Hal Fulton wrote:

> On my wishlist of top 20 things I'd like to do: A PIM for Linux.
>
> Why in Ruby? Silly question. I'd use it no matter the language, but
> if I were working on it, I'd want it to be in Ruby.
>
> The "traditional" PIM has never been of much interest to me -- the
> contact manager, address book, phone book type of thing.
>
> I have used a fairly non-traditional one since 1987. At that time
> it was called Tornado; now it's called Info Select. As with many
> things, not everything in its evolution has been a step forward.
>
> What I like about it:
> 1. It's very good at  handling "totally random," unstructured,
> unformatted information.
> 2. The search capabilities are awesome (and screamingly fast).
>
> But, of course, it's only on Windows and Palm OS. And it has many
> features nowadays that I don't want/need -- some of which I can't
> turn off, either. :/
>
> Anyway, what I have in mind is basically a gigantic pile of virtual
> sticky notes (categorizable into groups).

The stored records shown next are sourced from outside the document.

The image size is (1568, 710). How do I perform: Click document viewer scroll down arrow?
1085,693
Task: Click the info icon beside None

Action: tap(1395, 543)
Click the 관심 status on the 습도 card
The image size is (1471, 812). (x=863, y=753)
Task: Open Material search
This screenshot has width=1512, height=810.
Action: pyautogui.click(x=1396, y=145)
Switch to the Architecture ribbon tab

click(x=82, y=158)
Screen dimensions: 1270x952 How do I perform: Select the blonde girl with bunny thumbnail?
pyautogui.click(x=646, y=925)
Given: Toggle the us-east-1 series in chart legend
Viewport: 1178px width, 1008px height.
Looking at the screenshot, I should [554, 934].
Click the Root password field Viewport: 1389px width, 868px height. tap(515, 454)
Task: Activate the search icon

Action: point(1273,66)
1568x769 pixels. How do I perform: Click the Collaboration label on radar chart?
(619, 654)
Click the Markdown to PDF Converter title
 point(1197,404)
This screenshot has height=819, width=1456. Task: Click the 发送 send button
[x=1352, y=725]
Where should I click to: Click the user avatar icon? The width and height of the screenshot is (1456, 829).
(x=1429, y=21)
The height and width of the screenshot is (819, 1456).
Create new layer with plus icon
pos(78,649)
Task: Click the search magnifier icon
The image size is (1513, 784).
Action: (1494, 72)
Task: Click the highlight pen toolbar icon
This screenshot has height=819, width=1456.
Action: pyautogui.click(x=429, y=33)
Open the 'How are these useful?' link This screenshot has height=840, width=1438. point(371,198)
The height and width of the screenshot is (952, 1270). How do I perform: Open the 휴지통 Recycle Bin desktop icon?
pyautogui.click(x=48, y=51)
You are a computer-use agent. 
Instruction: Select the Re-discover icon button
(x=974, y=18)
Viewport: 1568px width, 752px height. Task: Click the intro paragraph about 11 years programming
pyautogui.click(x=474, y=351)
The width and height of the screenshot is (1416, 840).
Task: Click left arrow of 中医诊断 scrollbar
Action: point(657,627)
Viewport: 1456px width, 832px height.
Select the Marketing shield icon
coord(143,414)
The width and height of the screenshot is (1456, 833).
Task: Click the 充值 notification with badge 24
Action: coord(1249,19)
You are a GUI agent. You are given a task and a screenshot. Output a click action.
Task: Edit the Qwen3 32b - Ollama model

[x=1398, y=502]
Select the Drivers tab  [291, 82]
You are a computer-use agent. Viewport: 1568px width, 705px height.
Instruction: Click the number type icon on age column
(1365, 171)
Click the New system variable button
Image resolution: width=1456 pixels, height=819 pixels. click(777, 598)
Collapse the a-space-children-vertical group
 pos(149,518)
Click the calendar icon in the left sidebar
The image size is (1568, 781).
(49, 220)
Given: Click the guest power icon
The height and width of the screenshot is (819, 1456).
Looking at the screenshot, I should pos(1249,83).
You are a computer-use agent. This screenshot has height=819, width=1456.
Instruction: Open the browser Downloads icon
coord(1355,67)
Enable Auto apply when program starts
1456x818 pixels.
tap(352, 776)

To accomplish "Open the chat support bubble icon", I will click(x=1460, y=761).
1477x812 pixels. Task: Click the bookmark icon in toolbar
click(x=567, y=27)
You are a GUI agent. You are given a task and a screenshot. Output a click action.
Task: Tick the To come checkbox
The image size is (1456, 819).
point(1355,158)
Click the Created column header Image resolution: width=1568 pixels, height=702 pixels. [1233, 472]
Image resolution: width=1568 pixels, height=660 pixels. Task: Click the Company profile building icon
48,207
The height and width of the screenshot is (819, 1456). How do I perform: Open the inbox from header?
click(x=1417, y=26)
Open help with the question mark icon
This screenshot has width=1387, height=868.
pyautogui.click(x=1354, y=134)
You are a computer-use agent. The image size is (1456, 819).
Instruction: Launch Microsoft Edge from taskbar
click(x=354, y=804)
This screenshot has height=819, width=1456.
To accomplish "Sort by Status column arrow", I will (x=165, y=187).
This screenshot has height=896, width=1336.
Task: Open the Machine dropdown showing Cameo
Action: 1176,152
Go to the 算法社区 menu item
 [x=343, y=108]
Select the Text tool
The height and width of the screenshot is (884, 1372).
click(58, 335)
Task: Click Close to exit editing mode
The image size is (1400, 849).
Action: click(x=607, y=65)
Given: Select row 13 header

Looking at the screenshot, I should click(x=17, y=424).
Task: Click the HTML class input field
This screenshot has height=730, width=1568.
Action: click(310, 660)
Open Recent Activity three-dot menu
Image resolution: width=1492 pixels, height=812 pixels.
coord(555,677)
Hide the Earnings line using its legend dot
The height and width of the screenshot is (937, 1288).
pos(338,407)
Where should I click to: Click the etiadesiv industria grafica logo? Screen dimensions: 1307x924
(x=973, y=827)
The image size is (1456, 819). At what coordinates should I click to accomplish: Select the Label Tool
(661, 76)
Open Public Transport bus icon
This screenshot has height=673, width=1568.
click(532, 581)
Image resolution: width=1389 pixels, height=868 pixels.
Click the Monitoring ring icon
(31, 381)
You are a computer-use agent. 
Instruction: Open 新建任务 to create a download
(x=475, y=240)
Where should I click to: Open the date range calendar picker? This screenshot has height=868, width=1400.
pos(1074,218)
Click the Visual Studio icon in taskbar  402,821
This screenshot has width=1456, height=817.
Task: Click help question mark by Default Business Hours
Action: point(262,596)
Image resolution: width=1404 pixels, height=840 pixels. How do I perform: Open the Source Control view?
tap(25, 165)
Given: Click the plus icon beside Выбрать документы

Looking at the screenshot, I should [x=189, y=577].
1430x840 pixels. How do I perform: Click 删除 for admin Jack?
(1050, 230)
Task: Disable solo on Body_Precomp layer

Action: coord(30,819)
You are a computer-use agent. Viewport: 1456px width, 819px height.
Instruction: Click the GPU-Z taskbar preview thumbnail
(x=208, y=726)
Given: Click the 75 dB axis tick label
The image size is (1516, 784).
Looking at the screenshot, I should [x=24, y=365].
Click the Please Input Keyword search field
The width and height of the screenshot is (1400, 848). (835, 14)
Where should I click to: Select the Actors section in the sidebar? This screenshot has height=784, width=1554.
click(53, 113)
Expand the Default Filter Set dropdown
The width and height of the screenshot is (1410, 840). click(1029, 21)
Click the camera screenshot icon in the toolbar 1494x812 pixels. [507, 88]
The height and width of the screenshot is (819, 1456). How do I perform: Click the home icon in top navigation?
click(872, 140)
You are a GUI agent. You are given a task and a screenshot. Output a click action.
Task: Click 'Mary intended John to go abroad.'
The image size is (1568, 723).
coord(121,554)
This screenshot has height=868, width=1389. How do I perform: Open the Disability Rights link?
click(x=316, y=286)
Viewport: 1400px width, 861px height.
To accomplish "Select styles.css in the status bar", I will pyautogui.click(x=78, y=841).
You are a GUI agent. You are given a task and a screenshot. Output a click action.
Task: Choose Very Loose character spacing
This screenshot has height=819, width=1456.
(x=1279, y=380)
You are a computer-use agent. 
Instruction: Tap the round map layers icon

They'd be stored in a
> database and represented onscreen as a bunch of little text widgets.
>
> Possibly the categories would be a tree view on the right... but I
> wouldn't want the items in the tree view. (That's one complaint I
> have with IS -- once you expand a category, the tree view is dominated
> by that list of items and becomes essentially useless.)
>
> Once that was working, I'd be interested in possibly adding some
> hyperlink facilities of some kind.
>
> I'd likely choose FX/Ruby as a GUI, though GTK+ might be better in
> some ways. Hmmm.
>
> Anyone interested in working on this with me??
>
> Hal


Have a look at Leo (http://leo.sf.net) which is a very sophisticated 
Outline Editor written in Python/Tk. It features the category tree (only 
they call it an outline) and unstructered text in the nodes. The good 
thing is, that it can be scripted (though only in Python) and that nodes 
can be 'cloned'  i.e. appear in different places in the outline but 
always point to the same content.

I used it for structuring my thoughts and also for programming tasks. I 
just don't really like the Tk interface.